— Texte extrait —
☆ ☆ ☆ ☆ ☆
En sa qualité de curateur, l’Udaf n’avait donc pas une mission de représentation de M. [N] dans les actes de la vie civile contrairement au tuteur.

Par ailleurs, il résulte des dispositions combinées des articles 510, 495 et 464 du code civil dans leur version applicable avant l’entrée en vigueur de la loi du 5 mars 2007 que l’assistance du curateur n’était pas requise pour les actions en justice relatives aux droits patrimoniaux.

L’action portant sur la constitution de partie civile et l’action relative à la faute inexcusable constituent des actions relatives aux droits patrimoniaux du majeur protégé.

M. [N] soutient que son curateur devait l’assister pour la perception et l’emploi des capitaux (ce qui est exact) et que l’action devant le tribunal des affaires de sécurité sociale (ci-après Tass) avait pour objet de percevoir de tels capitaux. Il en déduit que l’Udaf devait l’assister pour cette procédure.

Toutefois, la perception de capitaux (c’est à dire la réception d’une somme d’argent) est distincte d’une action en justice (c’est à dire la saisine d’une juridiction).

Il en résulte que l’Udaf n’avait pas à assister M. [N] à l’audience de comparution sur reconnaissance préalable de culpabilité, ni dans le cadre d’une procédure devant le tribunal des affaires de sécurité sociale.

Les éléments avancés par M. [N] relatifs à une obligation d’information et de conseil relative à la perception des capitaux sont donc sans emport sur la solution du litige puisque les reproches faits à l’Udaf ne portent pas sur la perception de capitaux et leur utilisation, mais sur la saisine d’une juridiction.

De même, il n’est pas établi que l’Udaf a été convoquée à cette audience, le seul fait que l’affaire n’ait pas fait l’objet d’un report étant insuffisant sur ce point.

En revanche, il est justifié qu’une convocation a été adressée à M. [N] pour cette audience. Il prétend ne jamais l’avoir reçue au motif que l’adresse mentionnée est erronée.

Par ailleurs, il est soutenu que M. [N] avait besoin d’être conseillé ou contrôlé dans les actes de la vie civile comme mentionné dans l’ordonnance du juge des tutelles.
☆ ☆ ☆ ☆ ☆
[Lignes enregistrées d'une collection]
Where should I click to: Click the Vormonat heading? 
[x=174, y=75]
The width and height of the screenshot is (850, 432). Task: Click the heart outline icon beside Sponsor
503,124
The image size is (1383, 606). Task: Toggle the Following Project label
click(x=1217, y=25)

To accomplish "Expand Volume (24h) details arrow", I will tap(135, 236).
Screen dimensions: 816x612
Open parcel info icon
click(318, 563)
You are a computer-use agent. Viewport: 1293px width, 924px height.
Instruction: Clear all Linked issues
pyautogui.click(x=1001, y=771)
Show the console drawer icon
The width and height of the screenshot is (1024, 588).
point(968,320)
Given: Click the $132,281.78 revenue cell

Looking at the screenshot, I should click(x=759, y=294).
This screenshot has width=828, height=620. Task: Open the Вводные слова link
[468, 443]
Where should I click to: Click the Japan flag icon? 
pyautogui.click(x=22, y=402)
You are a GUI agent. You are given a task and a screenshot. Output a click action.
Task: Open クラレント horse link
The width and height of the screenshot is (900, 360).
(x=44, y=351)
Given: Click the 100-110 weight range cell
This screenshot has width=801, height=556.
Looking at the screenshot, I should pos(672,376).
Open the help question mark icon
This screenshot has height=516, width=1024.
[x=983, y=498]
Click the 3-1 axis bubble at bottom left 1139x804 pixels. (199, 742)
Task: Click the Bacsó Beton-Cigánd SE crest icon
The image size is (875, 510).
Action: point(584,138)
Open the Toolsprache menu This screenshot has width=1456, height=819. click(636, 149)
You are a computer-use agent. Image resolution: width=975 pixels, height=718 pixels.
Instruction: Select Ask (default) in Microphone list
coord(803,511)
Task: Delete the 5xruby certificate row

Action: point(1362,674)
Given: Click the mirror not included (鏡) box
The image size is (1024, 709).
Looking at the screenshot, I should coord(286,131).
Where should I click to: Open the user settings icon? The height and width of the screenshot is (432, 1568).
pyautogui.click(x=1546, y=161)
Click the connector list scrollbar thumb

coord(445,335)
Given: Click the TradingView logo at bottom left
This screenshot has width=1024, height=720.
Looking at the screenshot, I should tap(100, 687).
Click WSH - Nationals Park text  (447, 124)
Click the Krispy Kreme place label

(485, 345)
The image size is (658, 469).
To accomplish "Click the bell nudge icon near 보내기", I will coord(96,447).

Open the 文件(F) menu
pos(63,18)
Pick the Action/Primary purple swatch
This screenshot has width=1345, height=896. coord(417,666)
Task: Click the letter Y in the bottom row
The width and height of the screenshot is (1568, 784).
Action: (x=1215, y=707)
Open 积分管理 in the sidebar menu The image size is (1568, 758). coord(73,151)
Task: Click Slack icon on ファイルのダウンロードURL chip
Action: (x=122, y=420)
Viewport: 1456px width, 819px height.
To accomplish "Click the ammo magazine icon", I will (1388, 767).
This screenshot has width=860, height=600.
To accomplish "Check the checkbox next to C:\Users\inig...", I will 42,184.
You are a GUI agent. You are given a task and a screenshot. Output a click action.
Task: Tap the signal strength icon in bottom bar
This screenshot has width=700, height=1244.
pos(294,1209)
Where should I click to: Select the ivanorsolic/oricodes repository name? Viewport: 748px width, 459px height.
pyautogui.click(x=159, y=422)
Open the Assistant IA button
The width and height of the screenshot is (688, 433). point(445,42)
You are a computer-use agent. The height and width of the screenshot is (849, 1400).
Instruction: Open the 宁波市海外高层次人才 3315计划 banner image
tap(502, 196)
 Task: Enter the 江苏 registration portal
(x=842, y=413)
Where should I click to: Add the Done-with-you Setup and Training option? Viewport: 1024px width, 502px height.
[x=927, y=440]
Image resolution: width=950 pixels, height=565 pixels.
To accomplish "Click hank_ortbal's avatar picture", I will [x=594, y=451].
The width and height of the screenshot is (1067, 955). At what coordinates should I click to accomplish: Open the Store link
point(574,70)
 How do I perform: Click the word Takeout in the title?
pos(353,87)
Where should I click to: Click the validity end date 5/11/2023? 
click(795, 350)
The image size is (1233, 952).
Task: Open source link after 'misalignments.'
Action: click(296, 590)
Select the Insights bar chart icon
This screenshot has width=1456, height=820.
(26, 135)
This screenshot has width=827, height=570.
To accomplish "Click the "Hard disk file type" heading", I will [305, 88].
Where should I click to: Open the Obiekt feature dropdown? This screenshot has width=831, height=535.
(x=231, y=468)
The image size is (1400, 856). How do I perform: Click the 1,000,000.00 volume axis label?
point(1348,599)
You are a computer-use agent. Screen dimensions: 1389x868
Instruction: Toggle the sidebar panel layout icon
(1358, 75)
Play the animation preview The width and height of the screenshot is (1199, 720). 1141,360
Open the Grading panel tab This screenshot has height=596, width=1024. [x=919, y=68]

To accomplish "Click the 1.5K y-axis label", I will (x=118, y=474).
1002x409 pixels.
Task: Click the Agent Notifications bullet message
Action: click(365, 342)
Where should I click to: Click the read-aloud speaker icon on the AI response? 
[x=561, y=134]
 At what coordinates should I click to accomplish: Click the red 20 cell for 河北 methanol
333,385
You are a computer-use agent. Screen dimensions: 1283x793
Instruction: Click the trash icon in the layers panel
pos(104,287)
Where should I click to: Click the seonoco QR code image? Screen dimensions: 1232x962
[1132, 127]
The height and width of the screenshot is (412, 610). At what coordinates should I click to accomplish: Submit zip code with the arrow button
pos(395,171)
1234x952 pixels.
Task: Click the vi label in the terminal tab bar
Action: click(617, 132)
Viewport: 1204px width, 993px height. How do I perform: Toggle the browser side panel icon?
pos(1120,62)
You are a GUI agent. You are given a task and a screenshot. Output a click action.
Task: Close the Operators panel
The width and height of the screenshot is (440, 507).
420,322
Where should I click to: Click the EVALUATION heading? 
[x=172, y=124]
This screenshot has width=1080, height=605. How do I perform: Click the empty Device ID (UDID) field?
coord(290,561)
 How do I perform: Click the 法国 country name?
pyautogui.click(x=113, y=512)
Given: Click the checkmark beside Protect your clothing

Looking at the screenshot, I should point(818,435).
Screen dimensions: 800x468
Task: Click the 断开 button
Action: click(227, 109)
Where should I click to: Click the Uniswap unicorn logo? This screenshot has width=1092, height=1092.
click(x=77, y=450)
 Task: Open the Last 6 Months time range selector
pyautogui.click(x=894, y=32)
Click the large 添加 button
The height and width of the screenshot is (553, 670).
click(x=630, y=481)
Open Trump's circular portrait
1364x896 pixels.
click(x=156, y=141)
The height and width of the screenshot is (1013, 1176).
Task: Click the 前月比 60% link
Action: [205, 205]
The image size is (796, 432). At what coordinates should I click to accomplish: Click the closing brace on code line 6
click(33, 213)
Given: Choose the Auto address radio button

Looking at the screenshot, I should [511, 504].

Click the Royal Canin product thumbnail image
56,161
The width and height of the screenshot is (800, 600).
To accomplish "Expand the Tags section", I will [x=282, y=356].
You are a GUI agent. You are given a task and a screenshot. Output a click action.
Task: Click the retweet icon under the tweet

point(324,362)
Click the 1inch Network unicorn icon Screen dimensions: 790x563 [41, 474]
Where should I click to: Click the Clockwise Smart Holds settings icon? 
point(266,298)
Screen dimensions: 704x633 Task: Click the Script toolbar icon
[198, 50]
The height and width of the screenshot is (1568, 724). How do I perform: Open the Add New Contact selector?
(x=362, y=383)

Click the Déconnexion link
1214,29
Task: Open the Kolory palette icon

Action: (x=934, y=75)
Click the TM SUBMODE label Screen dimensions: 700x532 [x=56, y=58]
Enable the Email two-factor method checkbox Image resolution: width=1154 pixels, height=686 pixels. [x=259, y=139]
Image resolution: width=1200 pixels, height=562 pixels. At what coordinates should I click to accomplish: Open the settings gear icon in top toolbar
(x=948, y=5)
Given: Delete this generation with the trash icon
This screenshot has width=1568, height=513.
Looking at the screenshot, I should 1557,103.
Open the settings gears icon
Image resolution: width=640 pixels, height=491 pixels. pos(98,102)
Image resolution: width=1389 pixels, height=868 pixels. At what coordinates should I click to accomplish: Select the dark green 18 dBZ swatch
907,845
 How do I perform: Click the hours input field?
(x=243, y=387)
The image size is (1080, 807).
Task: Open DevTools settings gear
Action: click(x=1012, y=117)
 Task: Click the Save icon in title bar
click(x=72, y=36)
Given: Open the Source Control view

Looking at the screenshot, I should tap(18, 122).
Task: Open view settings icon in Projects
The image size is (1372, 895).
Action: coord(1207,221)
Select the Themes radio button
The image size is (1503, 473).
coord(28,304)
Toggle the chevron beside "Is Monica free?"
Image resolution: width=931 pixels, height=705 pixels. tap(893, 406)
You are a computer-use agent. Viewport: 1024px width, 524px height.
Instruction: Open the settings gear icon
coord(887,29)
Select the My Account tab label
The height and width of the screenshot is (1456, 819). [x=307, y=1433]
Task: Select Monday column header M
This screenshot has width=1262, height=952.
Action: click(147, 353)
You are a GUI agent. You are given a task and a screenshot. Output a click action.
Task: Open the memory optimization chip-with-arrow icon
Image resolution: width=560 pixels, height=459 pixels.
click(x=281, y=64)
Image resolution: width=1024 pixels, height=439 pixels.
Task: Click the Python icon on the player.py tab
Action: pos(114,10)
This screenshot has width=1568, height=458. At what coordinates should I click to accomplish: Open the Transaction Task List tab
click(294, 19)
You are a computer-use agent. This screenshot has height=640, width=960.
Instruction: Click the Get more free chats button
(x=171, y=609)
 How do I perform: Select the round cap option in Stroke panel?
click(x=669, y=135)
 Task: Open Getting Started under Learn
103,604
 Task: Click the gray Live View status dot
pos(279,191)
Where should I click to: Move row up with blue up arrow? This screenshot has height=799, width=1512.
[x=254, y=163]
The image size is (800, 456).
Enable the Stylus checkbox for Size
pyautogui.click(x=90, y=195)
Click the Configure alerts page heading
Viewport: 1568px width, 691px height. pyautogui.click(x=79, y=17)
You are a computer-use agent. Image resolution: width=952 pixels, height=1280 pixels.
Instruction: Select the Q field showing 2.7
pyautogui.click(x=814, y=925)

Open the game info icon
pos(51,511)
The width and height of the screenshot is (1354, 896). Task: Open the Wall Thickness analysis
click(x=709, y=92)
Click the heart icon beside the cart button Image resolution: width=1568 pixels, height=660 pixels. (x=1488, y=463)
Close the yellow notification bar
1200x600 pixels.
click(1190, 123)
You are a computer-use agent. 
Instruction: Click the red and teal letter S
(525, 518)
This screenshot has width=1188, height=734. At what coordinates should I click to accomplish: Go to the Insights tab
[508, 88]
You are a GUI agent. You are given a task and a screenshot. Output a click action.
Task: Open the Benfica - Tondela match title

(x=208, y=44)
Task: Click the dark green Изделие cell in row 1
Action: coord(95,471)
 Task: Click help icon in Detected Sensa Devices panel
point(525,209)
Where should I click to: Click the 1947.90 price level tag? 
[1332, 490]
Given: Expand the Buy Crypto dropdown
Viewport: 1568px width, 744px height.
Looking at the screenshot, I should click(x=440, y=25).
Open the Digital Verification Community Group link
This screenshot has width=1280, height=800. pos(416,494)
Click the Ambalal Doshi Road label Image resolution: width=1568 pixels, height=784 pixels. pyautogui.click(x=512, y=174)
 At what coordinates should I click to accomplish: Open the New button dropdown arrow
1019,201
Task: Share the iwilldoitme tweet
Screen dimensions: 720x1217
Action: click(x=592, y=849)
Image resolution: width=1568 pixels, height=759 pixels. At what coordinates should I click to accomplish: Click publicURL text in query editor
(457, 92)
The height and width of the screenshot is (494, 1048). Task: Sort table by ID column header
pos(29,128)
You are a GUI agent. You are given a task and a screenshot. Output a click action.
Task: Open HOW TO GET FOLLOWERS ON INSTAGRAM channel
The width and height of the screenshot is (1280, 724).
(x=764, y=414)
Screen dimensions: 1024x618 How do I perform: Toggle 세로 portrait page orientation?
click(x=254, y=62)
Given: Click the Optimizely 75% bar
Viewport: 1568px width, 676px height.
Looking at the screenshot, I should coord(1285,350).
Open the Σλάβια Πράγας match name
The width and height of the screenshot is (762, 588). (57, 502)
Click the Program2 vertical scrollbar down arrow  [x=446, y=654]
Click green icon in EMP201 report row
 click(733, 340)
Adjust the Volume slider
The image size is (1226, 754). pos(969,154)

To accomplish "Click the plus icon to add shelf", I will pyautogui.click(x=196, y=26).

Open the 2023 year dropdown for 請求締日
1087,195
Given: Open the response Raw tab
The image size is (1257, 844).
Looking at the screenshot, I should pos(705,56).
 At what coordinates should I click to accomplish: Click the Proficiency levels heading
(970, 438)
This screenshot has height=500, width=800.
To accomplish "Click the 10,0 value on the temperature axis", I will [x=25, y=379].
☆ ☆ ☆ ☆ ☆
— Tâches à réaliser —
1. D'après le texte sur la curatelle, l'assistance du curateur était-elle requise pour les actions en justice relatives aux droits patrimoniaux avant l'entrée en vigueur de la loi du 5 mars 2007 ?
2. Résumez le texte sur la curatelle en deux phrases.
3. Traduisez en anglais cette phrase du texte sur la curatelle : « Toutefois, la perception de capitaux (c’est à dire la réception d’une somme d’argent) est distincte d’une action en justice (c’est à dire la saisine d’une juridiction). »

— Solutions —
1. Non, l'assistance du curateur n'était pas requise pour ces actions.

2. Le curateur n'ayant pas de mission de représentation et son assistance n'étant pas requise pour les actions en justice relatives aux droits patrimoniaux, l'Udaf n'avait pas à assister M. [N] à l'audience de comparution sur reconnaissance préalable de culpabilité ni devant le tribunal des affaires de sécurité sociale. L'argument de M. [N] sur la perception des capitaux est écarté parce que celle-ci se distingue d'une action en justice, et il n'est pas établi que l'Udaf ait été convoquée, alors qu'une convocation a bien été adressée à M. [N].

3. However, the collection of capital (that is, the receipt of a sum of money) is distinct from a legal action (that is, bringing a matter before a court).